When I’m asked about my favorite project in my career I always talk about this one. Every part of this project was solid, well established and justifiable. There were no need to make any compromise on anything. We didn’t have to worry about licence fees, as long as we used IBM. 🙂 And what’s most satisfying about a project? The sponsors and the users find it useful!

Disclaimer: I’ve put this together mostly from memory and the few remaining documents I found laying around in my archives. I have no idea if this system is is in use any more, for all I know it probably is.


A few years passed after the Intermed project, Java became a strong player in enterprise development. With the J2EE application servers becoming a viable option, coding your entire stack from scratch was no longer necessary. Still there were quite a few gray areas that had to be worked around.
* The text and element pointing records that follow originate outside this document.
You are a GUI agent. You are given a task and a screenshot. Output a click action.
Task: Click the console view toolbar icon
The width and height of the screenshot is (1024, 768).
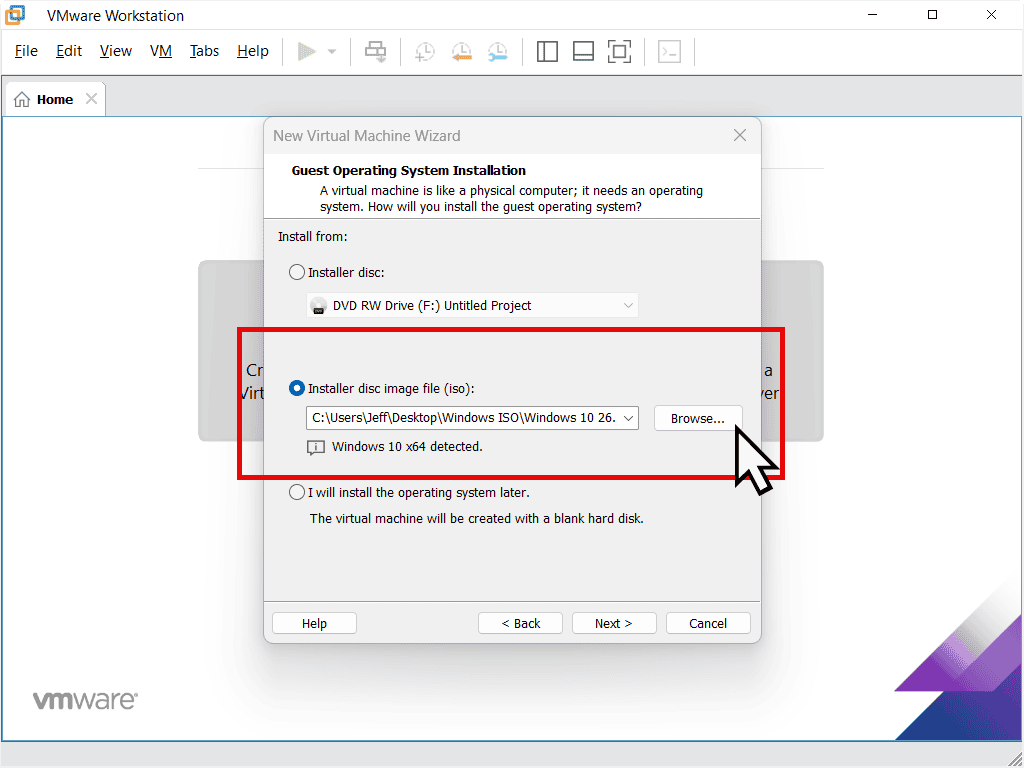(x=669, y=51)
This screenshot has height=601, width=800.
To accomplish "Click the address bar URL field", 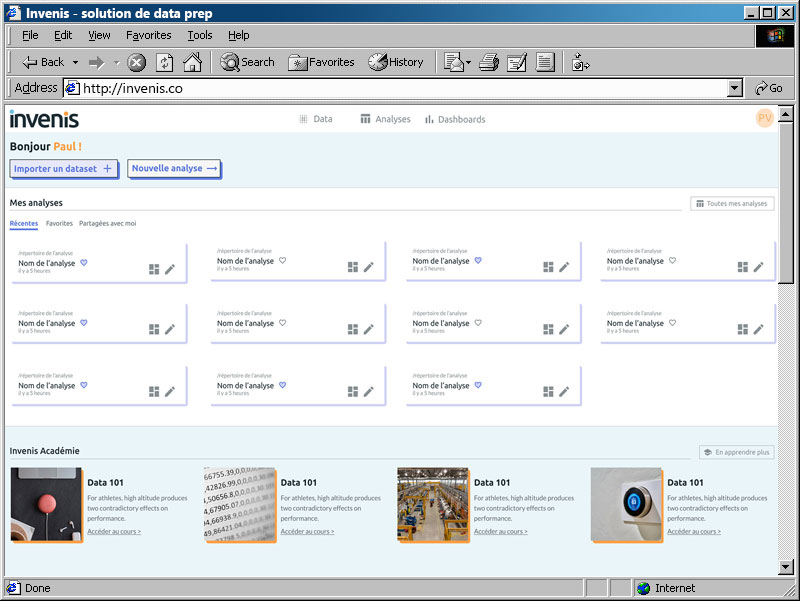I will [x=400, y=88].
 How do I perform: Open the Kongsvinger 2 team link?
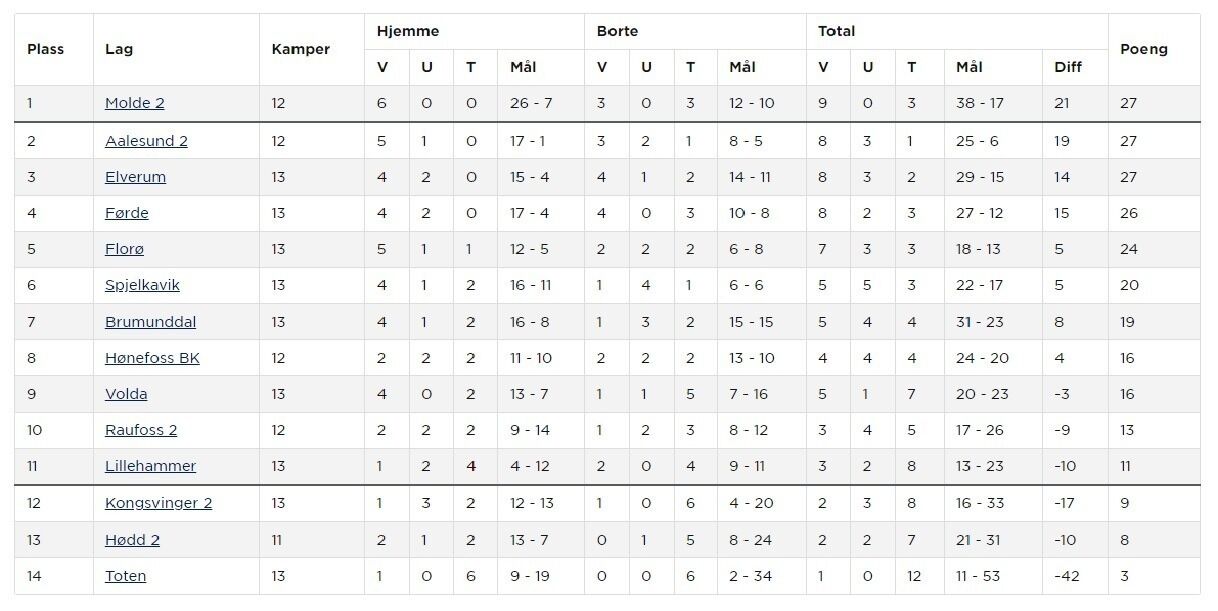[158, 503]
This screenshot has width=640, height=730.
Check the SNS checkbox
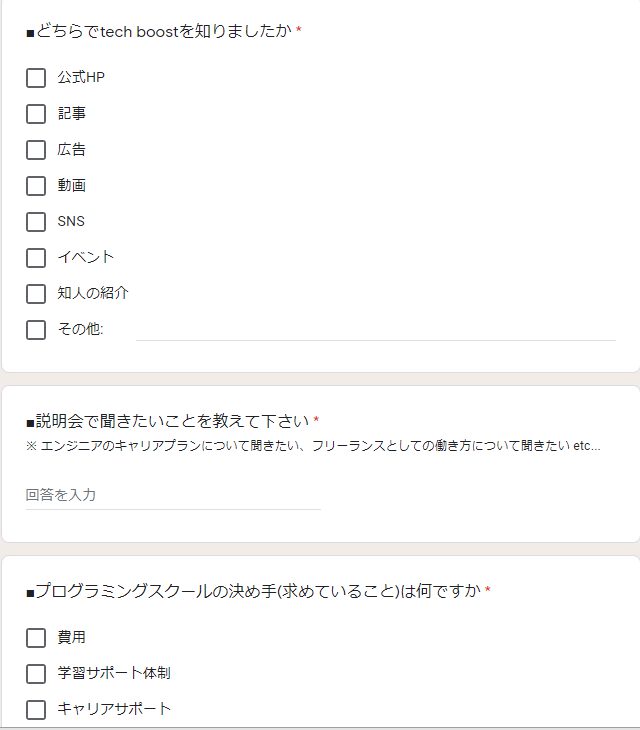tap(36, 222)
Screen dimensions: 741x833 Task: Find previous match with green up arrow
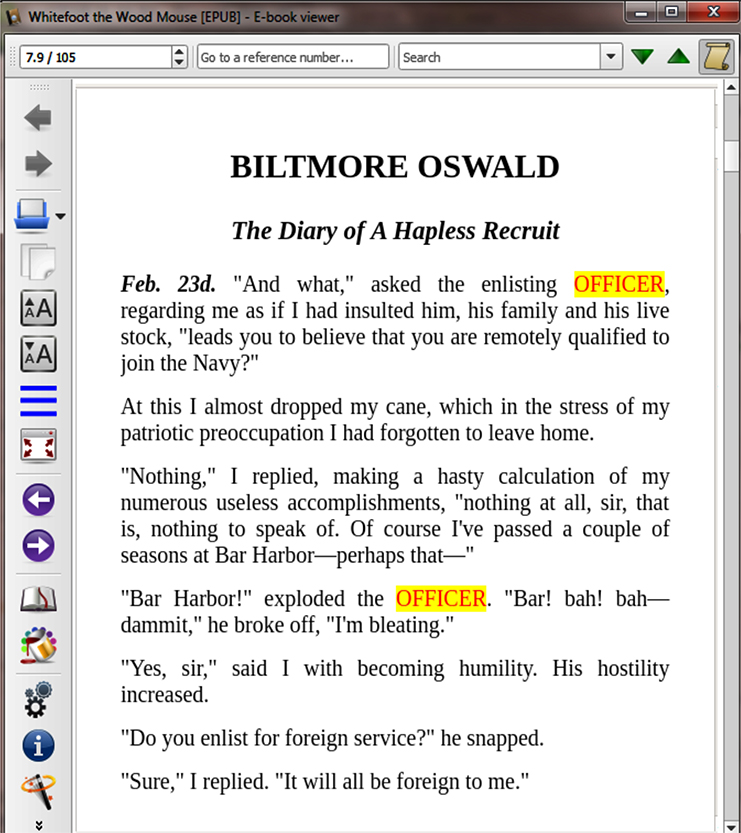click(x=678, y=57)
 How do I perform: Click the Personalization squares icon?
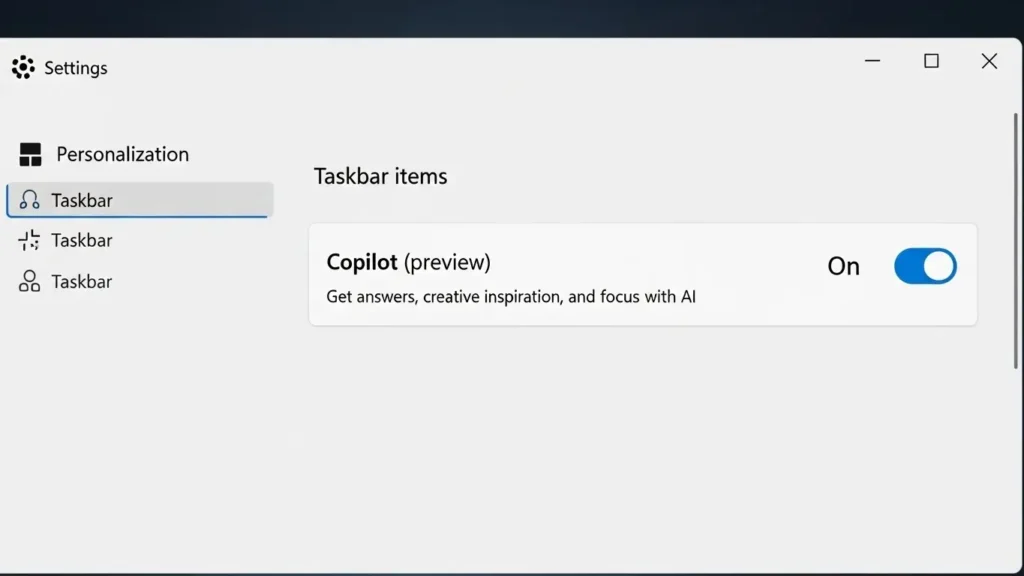pos(30,153)
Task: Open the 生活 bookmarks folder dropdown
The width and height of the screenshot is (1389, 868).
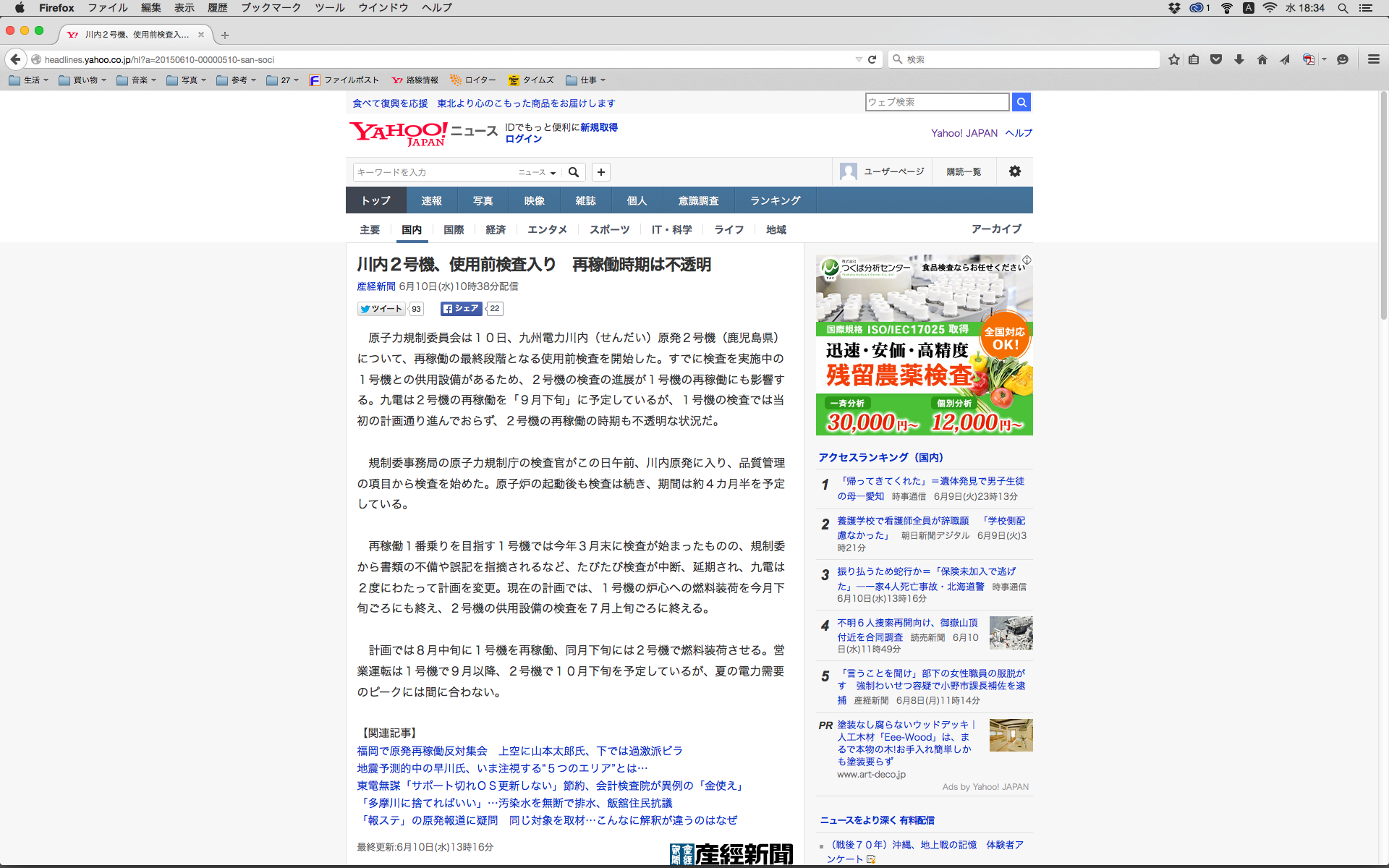Action: (x=29, y=80)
I was working as a contracted freelancer at IBM at the Hungarian manufacturing site, that produced (and still produces) high-end data storage systems. The manufacturing site ran a high number of IT components: shop floor control systems, order management systems, procurement systems, truck load tracking. All in all it was a smooth running operation, but still faced a problem. There was only a really limited communication between the systems, so monitoring the actual status of an order was quite difficult.

Production monitoring is essential for running this operation. No two orders were the same. During the “free” time the plant manufactured “prebuild” machines, that were configured for the most likely order configurations. These were placed in a buffer, and when an order came in they were reconfigured with the exact specifications. This required a common monitoring application that could be used to match the orders and the available machines. The most time in the build phase was used for testing the configuration. If a “feature” was removed from the machine it didn’t require re-testing, and it was easily shipped. It was essential to use pre-tested prebuilds that had minimal difference to the order.

To achieve a transparent order monitoring a Lotus Notes application was created which was loaded with  data from the relevant systems provided real-time reports to oversee the operation. There were some problems with the solution, as it was not as fast as expected. The data load was running so long, that the incoming datafiles stepped on each-other’s toes, data was inaccessible during the load, so basically the system was down for the better part of the day. The project was started to overcome these problems.